Feliway is meant to calm in stressful situations. It will not help reduce the normal rambunctiousness of a young cat.

I've had good luck with it for cat to cat and cat to dog intros. Doesn't help with Kobi's full moon werewolf behavior. I've had the diffusers for over 6 years using them on and off during that time...they probably have about 18 months of actual usage time on them. Never replaced them and I just bought refills about 2 months ago and they fit fine.


----------



## Waterfaller10 (Oct 14, 2009)

doodlebug said:


> Feliway is meant to calm in stressful situations. It will not help reduce the normal rambunctiousness of a young cat.
> 
> I've had good luck with it for cat to cat and cat to dog intros. Doesn't help with Kobi's full moon werewolf behavior. I've had the diffusers for over 6 years using them on and off during that time...they probably have about 18 months of actual usage time on them. Never replaced them and I just bought refills about 2 months ago and they fit fine.
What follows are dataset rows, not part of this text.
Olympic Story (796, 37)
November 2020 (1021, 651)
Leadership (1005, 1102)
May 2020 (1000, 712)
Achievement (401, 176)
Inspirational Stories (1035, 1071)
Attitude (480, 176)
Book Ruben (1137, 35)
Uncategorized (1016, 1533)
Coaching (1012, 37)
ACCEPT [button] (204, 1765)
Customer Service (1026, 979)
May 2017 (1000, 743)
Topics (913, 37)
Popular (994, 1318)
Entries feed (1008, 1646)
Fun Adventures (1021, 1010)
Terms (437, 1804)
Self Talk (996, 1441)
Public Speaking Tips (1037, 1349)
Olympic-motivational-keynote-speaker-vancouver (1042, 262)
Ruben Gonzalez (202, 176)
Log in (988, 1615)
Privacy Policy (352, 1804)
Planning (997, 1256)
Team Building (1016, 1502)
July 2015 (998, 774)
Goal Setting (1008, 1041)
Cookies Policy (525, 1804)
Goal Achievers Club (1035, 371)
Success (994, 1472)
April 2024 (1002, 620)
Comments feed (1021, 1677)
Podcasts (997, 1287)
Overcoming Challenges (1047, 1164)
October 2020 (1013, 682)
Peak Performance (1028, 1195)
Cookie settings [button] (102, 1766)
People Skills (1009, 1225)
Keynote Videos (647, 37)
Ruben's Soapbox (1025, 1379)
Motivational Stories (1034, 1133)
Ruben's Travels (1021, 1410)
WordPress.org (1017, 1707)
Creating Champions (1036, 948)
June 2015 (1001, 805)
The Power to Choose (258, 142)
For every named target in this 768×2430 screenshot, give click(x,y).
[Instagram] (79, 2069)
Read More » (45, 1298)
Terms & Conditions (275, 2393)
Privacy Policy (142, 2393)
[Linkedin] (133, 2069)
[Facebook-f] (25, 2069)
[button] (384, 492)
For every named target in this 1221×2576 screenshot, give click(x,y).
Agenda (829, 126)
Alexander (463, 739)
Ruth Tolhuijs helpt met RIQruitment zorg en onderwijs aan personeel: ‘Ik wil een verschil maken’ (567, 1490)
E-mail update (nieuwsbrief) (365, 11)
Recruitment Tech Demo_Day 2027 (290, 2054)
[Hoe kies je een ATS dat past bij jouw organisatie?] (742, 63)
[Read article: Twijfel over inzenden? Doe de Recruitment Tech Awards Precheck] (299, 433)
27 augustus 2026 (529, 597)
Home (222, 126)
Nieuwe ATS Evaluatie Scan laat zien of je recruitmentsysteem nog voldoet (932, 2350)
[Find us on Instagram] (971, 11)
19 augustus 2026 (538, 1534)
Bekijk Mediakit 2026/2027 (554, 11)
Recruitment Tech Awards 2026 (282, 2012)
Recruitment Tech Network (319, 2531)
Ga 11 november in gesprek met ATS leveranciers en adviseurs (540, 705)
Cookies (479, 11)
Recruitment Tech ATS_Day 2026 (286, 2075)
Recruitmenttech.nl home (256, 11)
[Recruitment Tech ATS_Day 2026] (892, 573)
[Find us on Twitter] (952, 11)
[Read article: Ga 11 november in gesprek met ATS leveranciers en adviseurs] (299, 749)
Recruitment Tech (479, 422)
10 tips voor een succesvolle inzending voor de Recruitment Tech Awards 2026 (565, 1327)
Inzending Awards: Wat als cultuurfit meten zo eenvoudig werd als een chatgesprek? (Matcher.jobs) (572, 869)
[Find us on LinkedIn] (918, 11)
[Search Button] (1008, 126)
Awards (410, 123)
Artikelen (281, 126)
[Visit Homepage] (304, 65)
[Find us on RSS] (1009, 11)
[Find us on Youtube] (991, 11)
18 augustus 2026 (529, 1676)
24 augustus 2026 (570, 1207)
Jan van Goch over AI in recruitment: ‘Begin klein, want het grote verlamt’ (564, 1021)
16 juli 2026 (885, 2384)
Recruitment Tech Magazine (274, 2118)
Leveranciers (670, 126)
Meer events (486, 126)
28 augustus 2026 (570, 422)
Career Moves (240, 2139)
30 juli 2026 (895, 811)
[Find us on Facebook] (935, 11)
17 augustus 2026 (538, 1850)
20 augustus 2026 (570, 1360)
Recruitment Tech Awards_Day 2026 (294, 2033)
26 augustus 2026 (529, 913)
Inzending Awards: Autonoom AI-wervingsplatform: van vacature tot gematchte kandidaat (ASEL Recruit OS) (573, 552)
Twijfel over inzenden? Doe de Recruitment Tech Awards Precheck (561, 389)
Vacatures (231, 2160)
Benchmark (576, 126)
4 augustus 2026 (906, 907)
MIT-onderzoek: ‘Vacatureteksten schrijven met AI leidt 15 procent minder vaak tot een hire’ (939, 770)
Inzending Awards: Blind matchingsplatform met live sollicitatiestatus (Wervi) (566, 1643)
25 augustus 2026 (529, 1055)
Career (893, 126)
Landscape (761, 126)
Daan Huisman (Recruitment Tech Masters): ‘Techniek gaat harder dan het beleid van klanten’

Yeah, I'm not going to bother replacing the diffuser. I don't know why they say to get a new one after 6 months of use.

Thanks for the replies.


----------



## Arianwen (Jun 3, 2012)

Mine lasted for a lot less than 6 months - I've just bought a replacement. My oldest cat was a bit freaked by all the work on the house (as was the youngster she is convinced is her baby!). It did seem to help so we thought we would replace it and try to keep it going right through the firework eason.


----------



## Waterfaller10 (Oct 14, 2009)

MowMow said:


> I've had mine for a lot longer than that. You can really smell it? I can't smell mine.


Yeah. It's kind of a milky smell.


----------



## Susan (Mar 29, 2010)

maggie23 said:


> there's no chance of cats getting "addicted" to it, is there? i personally don't mind having to use it for the rest of our kitties' lives, but my husband feels it would be "unnatural" for them to be on the stuff forever.
> we're currently trying to introduce 2 cats and our current cat after 2 weeks (i know that's not very long) is still hissing a lot and seems very scared. we think feliway would help some to at least get the cats introduced, but then what will happen when the feliway runs out? will she just go right back to hissing? once she is more used to the new cat, will she really still need the feliway just to stay calm?


They can't get addicted, so not to worry. It's simply a pheremone that is produced naturally by cats in any event. I used Feliway when I was introducing my two cats. It had no impact on Abby, but it calmed Muffs down a lot (and Muffs was the one who needed to be calmed down!). Once Muffs got used to Abby, I stopped using the Feliway and the girls were (and still are) fine together.


----------



## snowy (Aug 23, 2012)

I was actually thinking about getting Feliway but was wondering if it would defeat the purpose when I have an air purifier/freshener in the same room. I used the air purifier in ET's room so that it could at least eliminate poo odor in case he poop in the middle of the night when all of us are fast asleep and ET won't have to tolerate poo odor throughout the night. If air purifier can eliminate poo odor, would it interfere with the scent from Feliway?


----------